We believe it’s the most exciting time to be in the infrastructure space in our careers: web scale application architectures and the cloud are in the early innings of causing a nearly complete re-wiring of the data center. In this blog we’ll lay-out Pure’s vision for how you should evolve your data strategy to prepare for these changes, and how Pure’s products can help you get there. 

Why Data-Centric Matters

It’s always about the data. Much has been written about digital business transformation, and how across every industry, every business is becoming a software-driven business.  Much has also been written about big data, real-time data, log/machine data, and how 44+ ZBs of data will be created in 2020, now mostly by machines instead of people. Data is now expected to be always available – “cold” data will no longer exist. AI and machine learning technologies are just beginning to help us extract value and insight from this mountain of data, and businesses are rapidly re-tooling to view data as the “oil” of the new economy, and to build people, processes, and technology to make the most of data.

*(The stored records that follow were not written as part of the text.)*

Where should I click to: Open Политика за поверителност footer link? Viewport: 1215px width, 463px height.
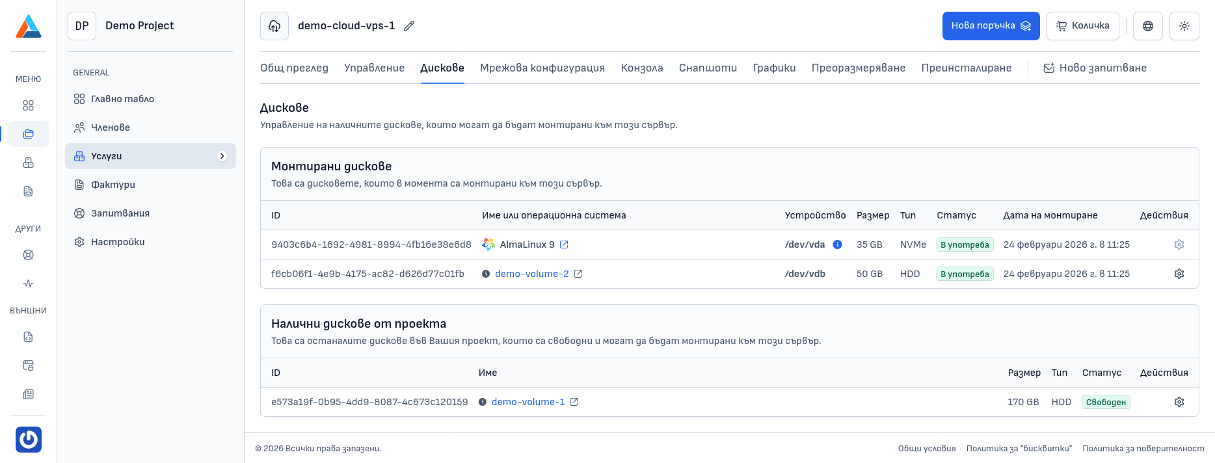[1143, 449]
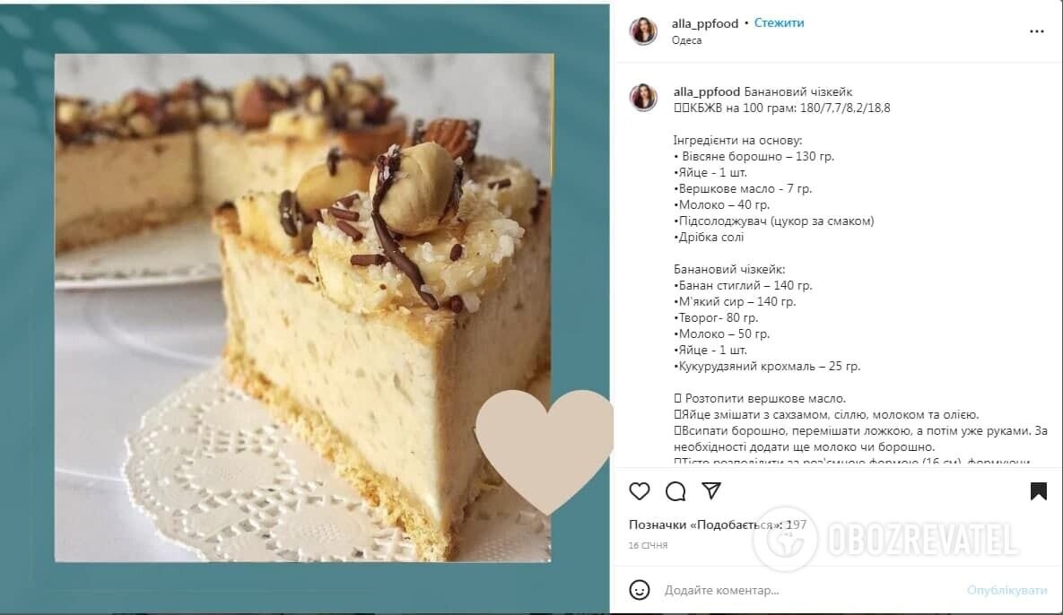Open alla_ppfood username in the post header

pyautogui.click(x=704, y=23)
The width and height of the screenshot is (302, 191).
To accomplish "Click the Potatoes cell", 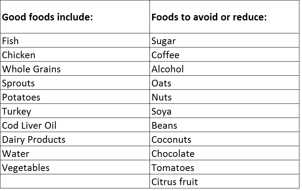I will tap(75, 97).
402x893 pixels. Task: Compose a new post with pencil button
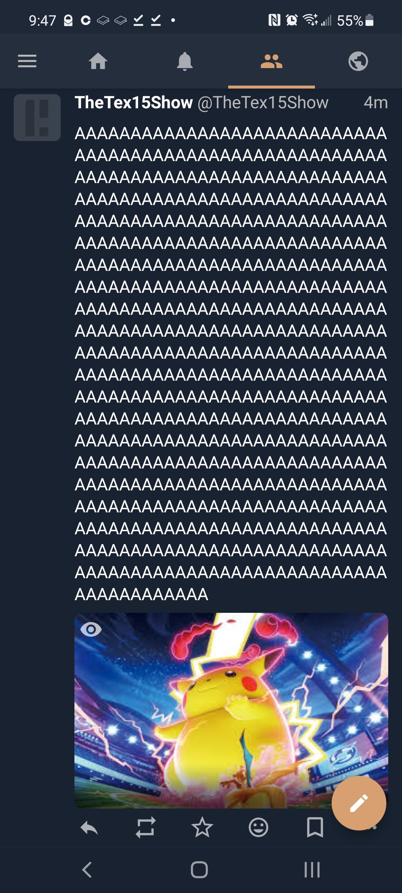(x=359, y=803)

You may notice that we don’t run IT out of “Server Centers” or “Networking Centers” — they’re called Data Centers for a reason. Data is the valuable resource. It’s the part that must be protected, shared, accessed and mined as fast as possible for the business. But very few organizations take the time to step-back and truly establish an architecture for their most strategic asset – data!

Instead, so often the architecture is developed over time, project by project, and you end-up with something like this:

Data Centric Architecture

A myriad of application, development, and analytics islands, each supported by data silos of SANs, NAS, analytics appliances, scale-out applications, and more. If you truly step back and contemplate your infrastructure today – can you spot your data strategy?

Data Strategy for Data Centric Organizations

Building in a time of Application Evolution

To complicate matters – everything is changing.  Monolithic, scale-up “big iron” applications of the 90s were virtualized in the 2000s, but fundamentally the application architecture didn’t change much. Now applications are being built as scale-out, distributed applications, and this changes everything from the data perspective.

Virtualization Era Big Data Shared Storage Pools

While the virtualization era saw the rise of big shared storage pools (often all-flash), the new application world expects something very different – applications are being written to expect simple shared access to data as a service – think about building a web application in AWS and storing data in S3.  In this new application architecture – applications are thin and data is where all the persistence and state is – data matters even more.

We’ve gone from a world where big, thick compute stacks each had little dedicated storage islands, to a world where lots of little, stateless compute expects to have shared access to a vast pool of data delivered as a service. It’s a whole new (data) world.

It is a whole new data world

But the trouble is we still have all three of these application generations. Organizations must find ways to build a data strategy that continues to improve the classic applications that run your business, while enabling developers to build new web scale applications quickly.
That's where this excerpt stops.